Deciding what to say next wasn’t exactly obvious. This is it. You’re the one. That was in my head. But you can’t really make that sort of declaration to someone you’ve only ever said three words to, especially with your mum and dad and your team-mates within earshot. Joanne was there and she and Victoria seemed to be doing better on the small talk than I was. My sister, at least, had some idea of how I was feeling. I did the bloke thing and went off to the bar to get in a round of drinks. The next moment, Victoria was there beside me. It wasn’t like we knew what we wanted to say. How do you start? What’s it like being a pop star? What’s it like playing football for a living? But I think we both knew that we needed to be speaking to each other and once we started talking – at last – neither of us wanted to stop. Next time I was aware of where I was, I was looking around the room and thinking: Where’s everybody gone?
Mum and Dad were still there. Oh, no. Not a Spice Girl they were probably muttering to themselves. And one or two other people were just sort of lingering, as if they were waiting to see what was going to happen. I remember Victoria going off to the ladies and me having this big now-or-never moment with myself.
When she came back, I gabbled out an invitation to dinner. I didn’t have any sort of plan. I hadn’t thought about where we might go. It was just instinctive: I didn’t want her to leave. Victoria said she had to go back to London, as the Spice Girls were flying off to America on the Monday. But she asked me for my phone number. Without missing a beat, I did the reckoning up. What? So you can forget you’ve got it? Or lose it? Or decide not to call?
‘No, Victoria. I’ll take your number.’
She scrabbled around in her bag and pulled out her boarding card from the flight up to Manchester that morning.
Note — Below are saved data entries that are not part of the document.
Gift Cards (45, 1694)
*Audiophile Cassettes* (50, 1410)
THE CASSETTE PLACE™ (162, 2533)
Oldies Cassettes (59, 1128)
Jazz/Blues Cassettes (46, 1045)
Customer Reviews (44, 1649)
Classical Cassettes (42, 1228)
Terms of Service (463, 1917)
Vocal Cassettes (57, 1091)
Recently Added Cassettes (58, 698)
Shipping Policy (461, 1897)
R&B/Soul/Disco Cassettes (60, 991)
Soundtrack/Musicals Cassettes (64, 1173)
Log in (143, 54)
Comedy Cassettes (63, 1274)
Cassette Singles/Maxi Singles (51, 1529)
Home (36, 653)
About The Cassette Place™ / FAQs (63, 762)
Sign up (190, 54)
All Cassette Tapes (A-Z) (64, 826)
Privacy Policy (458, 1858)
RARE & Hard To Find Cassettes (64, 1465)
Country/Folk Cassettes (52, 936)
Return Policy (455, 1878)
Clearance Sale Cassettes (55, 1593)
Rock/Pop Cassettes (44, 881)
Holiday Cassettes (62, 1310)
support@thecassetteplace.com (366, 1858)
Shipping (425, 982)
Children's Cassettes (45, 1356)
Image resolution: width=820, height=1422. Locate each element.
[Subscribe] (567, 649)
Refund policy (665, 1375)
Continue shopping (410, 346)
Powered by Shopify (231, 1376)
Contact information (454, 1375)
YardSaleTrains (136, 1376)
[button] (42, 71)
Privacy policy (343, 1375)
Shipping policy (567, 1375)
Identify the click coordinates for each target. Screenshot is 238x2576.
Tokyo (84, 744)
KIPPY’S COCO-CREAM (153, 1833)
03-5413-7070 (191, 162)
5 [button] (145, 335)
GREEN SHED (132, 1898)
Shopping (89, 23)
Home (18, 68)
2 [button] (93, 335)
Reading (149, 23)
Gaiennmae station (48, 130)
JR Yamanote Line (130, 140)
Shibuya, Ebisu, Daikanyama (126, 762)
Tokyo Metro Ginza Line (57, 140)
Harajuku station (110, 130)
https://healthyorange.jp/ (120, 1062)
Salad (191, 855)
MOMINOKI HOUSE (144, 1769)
She wrote down her mobile number, then scratched that out and gave me her number at home at her parents’ instead. I still have that precious little slip of card. It was like treasure and I was never likely to lose it. But as soon as I got home, I wrote the number down on about half a dozen other bits of paper and left them in different rooms, just in case.
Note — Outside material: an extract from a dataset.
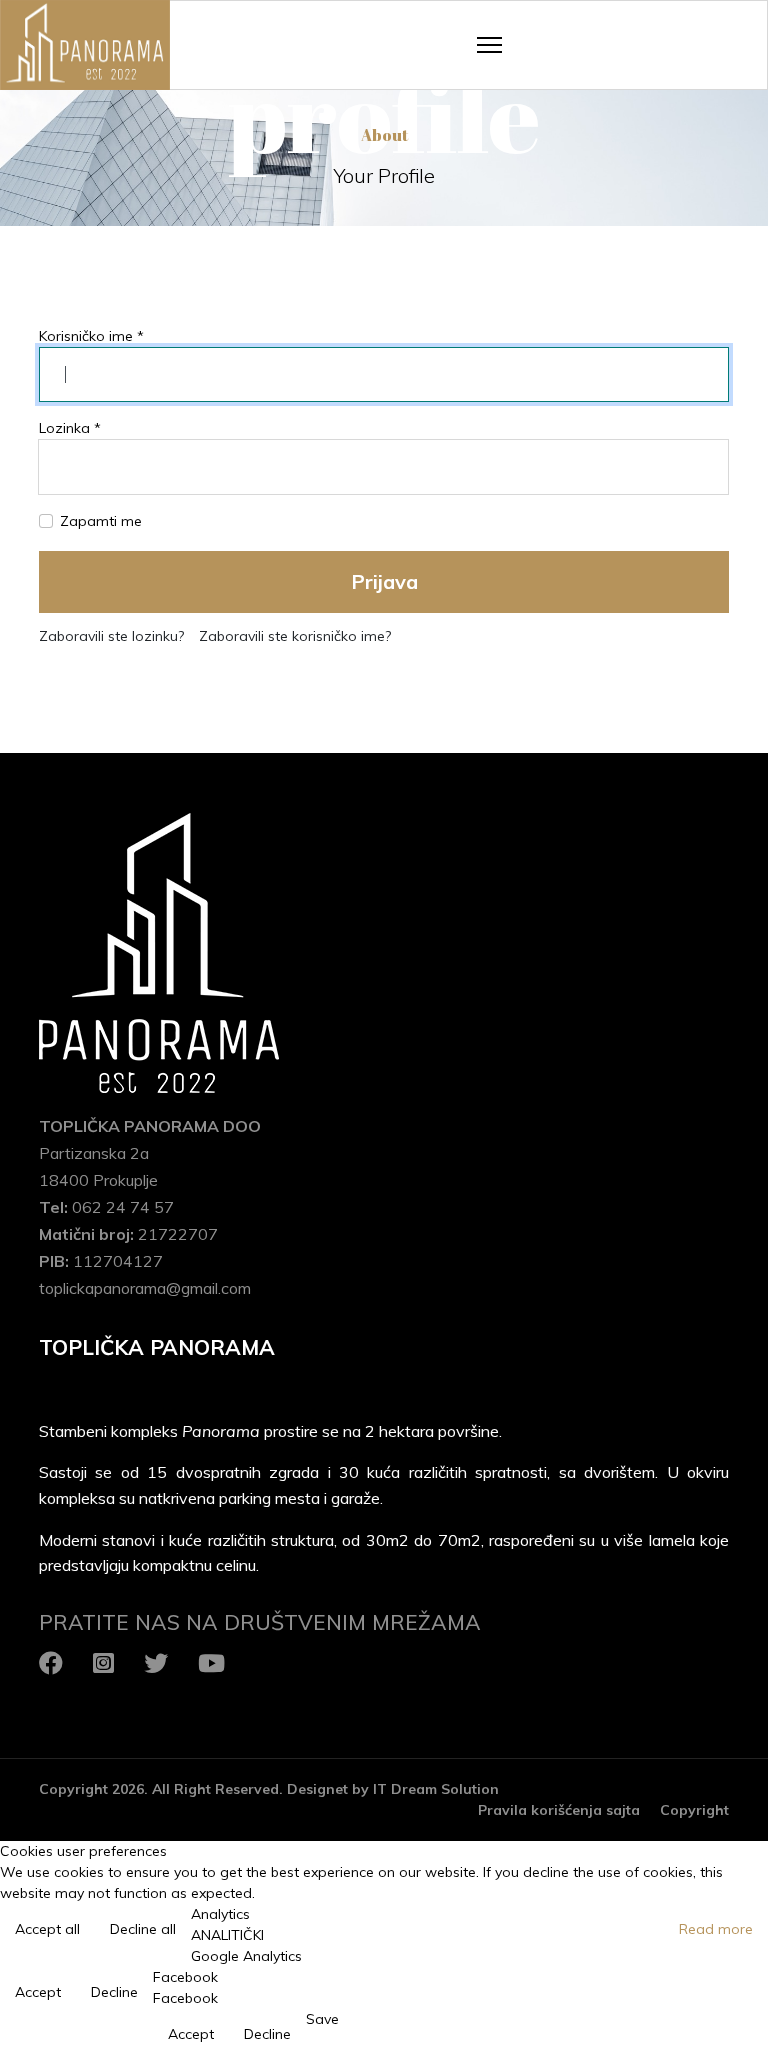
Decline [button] (114, 1992)
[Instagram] (103, 1663)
It usually takes me ages to get off to sleep the night after a game: the adrenalin’s still pumping five or six hours later. That particular night, I was buzzing with having met Victoria properly too. I must have slept because I remember waking up late. At about eleven, I picked up The Number and dialled. The voice at the other end sounded just like her but, because I couldn’t be sure, I decided to be polite as I could:
‘Is Victoria there?’
Just as well I hadn’t ploughed straight in. It was her sister, Louise.
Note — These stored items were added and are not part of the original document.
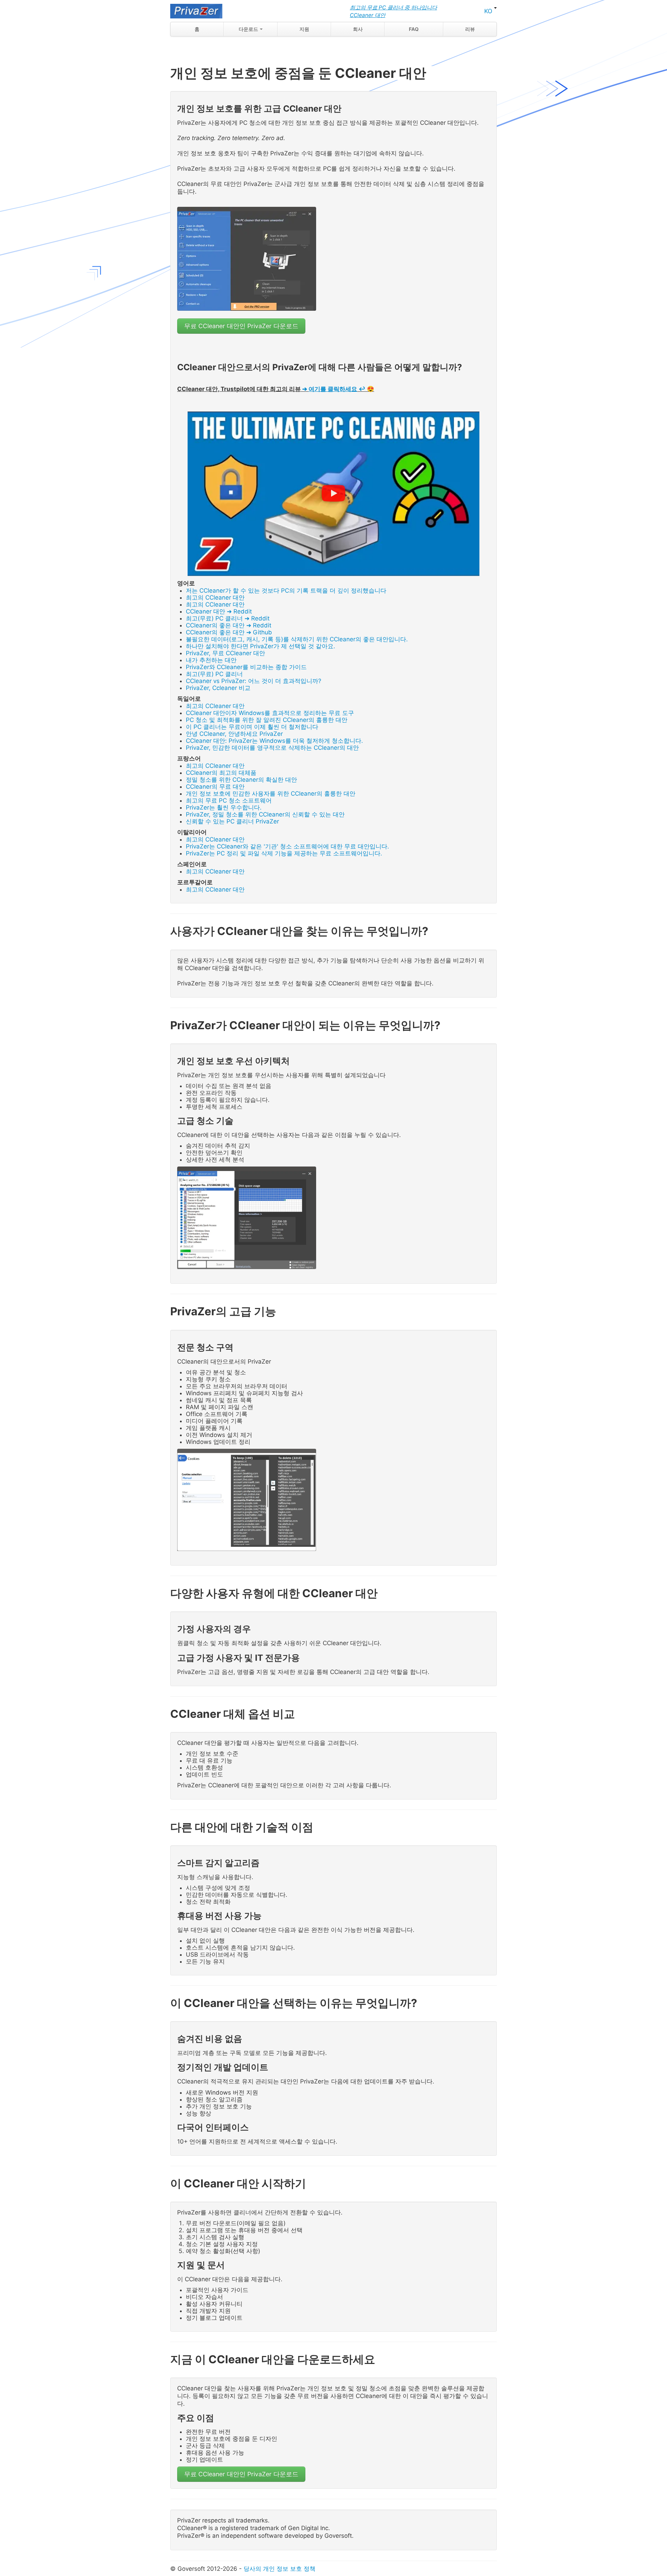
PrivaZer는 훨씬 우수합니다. (224, 807)
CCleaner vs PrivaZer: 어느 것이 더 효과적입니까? (253, 680)
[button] (333, 494)
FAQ (414, 29)
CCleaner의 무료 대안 (215, 786)
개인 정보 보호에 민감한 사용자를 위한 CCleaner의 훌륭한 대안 (270, 793)
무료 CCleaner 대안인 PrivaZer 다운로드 (241, 326)
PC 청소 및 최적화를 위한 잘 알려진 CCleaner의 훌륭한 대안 (266, 719)
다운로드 (249, 29)
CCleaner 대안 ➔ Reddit (219, 611)
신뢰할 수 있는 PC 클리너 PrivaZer (232, 821)
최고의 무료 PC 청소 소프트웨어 (229, 800)
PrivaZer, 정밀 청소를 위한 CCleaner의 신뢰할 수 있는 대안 (265, 814)
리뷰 (470, 29)
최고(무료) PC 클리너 (214, 674)
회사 (358, 29)
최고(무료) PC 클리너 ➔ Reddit (228, 618)
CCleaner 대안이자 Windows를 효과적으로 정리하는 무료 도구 (270, 712)
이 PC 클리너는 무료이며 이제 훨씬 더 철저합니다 (252, 726)
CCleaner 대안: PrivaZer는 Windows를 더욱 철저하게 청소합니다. (274, 740)
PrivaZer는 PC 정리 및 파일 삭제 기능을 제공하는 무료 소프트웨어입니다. (284, 853)
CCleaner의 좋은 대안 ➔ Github (229, 632)
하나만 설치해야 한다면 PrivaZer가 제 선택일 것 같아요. (260, 646)
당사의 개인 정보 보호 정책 (279, 2568)
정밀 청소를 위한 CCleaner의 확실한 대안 (241, 779)
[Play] (333, 494)
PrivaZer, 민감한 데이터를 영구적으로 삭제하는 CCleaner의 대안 (272, 747)
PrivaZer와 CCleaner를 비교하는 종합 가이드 (246, 667)
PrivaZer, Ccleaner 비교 (218, 687)
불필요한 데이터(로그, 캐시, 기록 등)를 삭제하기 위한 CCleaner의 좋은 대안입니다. (297, 639)
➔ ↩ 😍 (338, 388)
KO (489, 11)
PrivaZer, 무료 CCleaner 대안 (225, 653)
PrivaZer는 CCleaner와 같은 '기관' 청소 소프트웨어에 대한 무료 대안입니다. (287, 846)
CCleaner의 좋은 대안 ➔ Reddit (228, 625)
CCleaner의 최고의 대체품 (221, 772)
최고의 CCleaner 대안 (215, 597)
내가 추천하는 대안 (211, 660)
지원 (304, 29)
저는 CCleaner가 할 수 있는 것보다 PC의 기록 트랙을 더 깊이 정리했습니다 (286, 590)
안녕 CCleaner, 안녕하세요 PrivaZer (234, 733)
‘No. She’s at the gym. Who is this? I’ll get her to give you a call.’
Everybody’s been a teenager. A teenager in love. And I’m sure there are plenty of people, like me, who were still getting a bit melodramatic about it all well into their twenties. She’s out at the gym? Well, that’s it then: that’s the brush off, isn’t it? Getting her sister to answer the phone and say she’s out. I didn’t actually go and lie down and beat the floor with my fists, but that’s what it felt like. I knew Victoria and me had to happen. But maybe she didn’t and now it wasn’t going to. I just sat on the bed, staring at the phone. Half an hour? An hour? It felt like a week. And then the thing rang.